Wake up. If you thought a six-year-old and a red tabby cat couldn’t take up an entire king-sized bed, you were wrong. COFFEE.
Nicky and Michael off to school. I need new pants for gym class, mom. My sneakers don’t fit anymore, mom. I need a book from the library, mom. When are my new glasses gonna be in, mom? Kiss me goodbye. Yes, Michael, you have to. Have a great day. I love you.
Breakfast dishes in. Dishwasher started. Load of laundry in. Justin’s medication, Justin’s boots. Need to call the nurse back. Need to fill out that school form. Wish I had time for a walk. Wish I had time to just sit here. I should eat breakfast. I have nine unanswered messages. Justin! Need to teach phonics, spelling, counting.
Working at school after lunch. Do I have anything clean to wear? What’s for dinner? Jeff is in London this week. Not cooking. Perdue Simply Smart chicken nuggets. I have salad that looks acceptable.
Music lessons today at 3:30. Don’t forget. Again.
Breathe. All of this and none of this is possible without starting the day grounded in truth and perspective. What are you whining about? MOVE ON. I am God for crying out loud. If you come to an obstacle, I will HELP you. Because I AM good and I am glorious and I LOVE you.

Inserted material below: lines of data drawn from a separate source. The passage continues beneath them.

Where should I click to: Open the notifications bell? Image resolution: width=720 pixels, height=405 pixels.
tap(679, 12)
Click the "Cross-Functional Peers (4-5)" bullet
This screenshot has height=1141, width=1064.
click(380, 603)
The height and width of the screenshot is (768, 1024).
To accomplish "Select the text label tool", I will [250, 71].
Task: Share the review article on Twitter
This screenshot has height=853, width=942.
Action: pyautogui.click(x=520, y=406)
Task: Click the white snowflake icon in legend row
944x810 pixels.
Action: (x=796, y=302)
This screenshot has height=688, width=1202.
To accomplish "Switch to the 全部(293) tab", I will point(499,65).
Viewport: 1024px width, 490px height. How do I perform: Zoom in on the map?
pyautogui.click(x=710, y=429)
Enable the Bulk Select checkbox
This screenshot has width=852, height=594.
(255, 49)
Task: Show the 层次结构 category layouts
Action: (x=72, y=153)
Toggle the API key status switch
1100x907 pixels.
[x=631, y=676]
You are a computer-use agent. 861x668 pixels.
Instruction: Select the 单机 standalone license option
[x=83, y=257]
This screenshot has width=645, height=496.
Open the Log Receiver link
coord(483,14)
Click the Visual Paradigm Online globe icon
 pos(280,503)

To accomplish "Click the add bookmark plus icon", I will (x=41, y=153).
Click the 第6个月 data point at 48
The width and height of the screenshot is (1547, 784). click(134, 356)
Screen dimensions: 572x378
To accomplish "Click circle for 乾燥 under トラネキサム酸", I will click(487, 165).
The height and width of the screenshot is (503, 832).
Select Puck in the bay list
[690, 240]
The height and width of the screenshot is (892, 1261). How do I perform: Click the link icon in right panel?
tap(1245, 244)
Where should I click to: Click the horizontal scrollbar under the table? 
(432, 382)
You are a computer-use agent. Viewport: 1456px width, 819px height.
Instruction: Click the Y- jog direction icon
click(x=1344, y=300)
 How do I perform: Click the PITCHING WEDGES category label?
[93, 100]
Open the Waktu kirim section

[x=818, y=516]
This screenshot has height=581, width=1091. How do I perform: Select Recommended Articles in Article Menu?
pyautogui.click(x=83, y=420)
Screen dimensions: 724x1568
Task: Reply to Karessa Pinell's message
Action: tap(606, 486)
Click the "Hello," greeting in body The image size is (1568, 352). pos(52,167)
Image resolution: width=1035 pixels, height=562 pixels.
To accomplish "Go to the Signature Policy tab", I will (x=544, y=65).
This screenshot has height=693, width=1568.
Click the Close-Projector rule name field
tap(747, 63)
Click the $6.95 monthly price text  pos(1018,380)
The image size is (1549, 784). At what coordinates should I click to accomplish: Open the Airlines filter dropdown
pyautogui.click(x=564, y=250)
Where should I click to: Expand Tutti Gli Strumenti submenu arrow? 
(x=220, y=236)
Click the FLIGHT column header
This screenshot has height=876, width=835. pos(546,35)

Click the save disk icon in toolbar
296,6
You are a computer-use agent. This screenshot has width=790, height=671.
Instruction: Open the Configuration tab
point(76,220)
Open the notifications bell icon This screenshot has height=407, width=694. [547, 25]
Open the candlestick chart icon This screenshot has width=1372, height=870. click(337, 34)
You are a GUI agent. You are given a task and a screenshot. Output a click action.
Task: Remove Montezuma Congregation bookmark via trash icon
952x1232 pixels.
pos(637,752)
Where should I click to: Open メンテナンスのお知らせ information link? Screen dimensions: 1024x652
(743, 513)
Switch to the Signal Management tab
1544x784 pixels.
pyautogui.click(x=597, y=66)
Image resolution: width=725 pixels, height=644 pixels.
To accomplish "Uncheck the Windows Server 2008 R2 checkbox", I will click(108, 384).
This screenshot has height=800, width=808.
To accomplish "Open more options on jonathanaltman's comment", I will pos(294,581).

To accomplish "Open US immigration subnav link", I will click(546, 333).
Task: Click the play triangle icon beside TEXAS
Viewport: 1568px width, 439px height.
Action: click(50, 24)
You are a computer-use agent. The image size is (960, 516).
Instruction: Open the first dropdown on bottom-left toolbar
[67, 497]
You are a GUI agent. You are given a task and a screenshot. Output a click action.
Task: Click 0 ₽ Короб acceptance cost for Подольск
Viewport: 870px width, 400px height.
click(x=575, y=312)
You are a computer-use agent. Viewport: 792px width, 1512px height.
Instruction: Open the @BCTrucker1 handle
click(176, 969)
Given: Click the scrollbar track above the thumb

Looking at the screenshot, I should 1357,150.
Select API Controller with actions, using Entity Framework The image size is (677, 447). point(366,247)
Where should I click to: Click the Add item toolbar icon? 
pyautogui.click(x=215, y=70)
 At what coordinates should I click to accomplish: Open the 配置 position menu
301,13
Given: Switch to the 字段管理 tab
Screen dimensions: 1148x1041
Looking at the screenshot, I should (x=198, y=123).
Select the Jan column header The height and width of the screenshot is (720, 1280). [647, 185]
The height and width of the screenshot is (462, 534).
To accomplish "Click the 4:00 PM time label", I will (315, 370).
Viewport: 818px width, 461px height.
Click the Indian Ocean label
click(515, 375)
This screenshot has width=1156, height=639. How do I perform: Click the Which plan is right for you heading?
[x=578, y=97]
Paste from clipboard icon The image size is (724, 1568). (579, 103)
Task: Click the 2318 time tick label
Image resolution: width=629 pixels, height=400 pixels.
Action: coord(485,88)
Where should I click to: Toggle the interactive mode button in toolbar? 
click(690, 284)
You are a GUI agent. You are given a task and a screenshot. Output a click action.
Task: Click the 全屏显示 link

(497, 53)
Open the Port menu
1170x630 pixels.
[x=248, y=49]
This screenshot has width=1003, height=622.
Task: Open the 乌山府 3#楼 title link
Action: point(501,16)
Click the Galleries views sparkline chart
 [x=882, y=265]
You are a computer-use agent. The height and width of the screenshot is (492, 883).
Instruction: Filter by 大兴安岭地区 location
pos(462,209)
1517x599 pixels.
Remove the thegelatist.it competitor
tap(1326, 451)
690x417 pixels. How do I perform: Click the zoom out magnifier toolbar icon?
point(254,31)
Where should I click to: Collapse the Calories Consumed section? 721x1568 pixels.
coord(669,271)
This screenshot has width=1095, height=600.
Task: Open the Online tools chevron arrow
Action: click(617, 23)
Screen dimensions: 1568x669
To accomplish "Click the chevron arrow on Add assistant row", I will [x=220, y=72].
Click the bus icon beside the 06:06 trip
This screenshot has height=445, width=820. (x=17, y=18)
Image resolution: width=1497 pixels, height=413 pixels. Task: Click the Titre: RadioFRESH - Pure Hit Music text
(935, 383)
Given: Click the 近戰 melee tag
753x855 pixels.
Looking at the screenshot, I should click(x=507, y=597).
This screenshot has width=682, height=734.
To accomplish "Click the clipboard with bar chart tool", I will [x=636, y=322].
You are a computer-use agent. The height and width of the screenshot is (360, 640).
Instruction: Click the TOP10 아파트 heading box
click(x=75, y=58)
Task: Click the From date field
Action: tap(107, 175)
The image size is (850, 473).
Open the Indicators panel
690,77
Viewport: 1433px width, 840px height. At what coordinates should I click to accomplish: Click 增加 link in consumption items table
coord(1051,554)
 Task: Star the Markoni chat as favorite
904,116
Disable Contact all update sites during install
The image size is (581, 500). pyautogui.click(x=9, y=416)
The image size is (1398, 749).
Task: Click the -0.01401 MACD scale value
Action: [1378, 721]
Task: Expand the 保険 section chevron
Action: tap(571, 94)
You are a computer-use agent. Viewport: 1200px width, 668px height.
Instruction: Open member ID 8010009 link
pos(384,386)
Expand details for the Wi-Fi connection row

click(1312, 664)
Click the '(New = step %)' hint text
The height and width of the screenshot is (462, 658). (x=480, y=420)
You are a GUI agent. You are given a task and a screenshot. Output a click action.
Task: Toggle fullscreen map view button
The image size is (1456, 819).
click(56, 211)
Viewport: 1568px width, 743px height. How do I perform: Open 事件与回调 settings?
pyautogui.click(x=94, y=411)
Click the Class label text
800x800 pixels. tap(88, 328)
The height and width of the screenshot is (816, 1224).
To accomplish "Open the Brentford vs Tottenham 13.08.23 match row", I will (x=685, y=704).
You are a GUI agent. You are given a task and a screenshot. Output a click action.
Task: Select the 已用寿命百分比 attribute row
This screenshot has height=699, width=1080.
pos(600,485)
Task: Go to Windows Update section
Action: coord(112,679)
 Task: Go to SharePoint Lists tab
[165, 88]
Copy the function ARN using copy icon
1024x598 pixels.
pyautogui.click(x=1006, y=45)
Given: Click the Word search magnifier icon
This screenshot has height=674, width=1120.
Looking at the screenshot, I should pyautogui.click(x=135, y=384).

Then the Lord said to Moses, “Why are you crying out to me? Tell the Israelites to move on. Raise your staff and stretch out your hand over the sea to divide the water so that the Israelites can go through the sea on dry ground. I will harden the hearts of the Egyptians so that they will go in after them. And I will gain glory through Pharaoh and all his army, through his chariots and his horsemen. The Egyptians will know that I am the Lord when I gain glory through Pharaoh, his chariots and his horsemen.”
One thought on “Thoughts on Being a Cancer Mom”
Amen! May God continue to bless you with His love, strength and peace, oh and most of all Joy.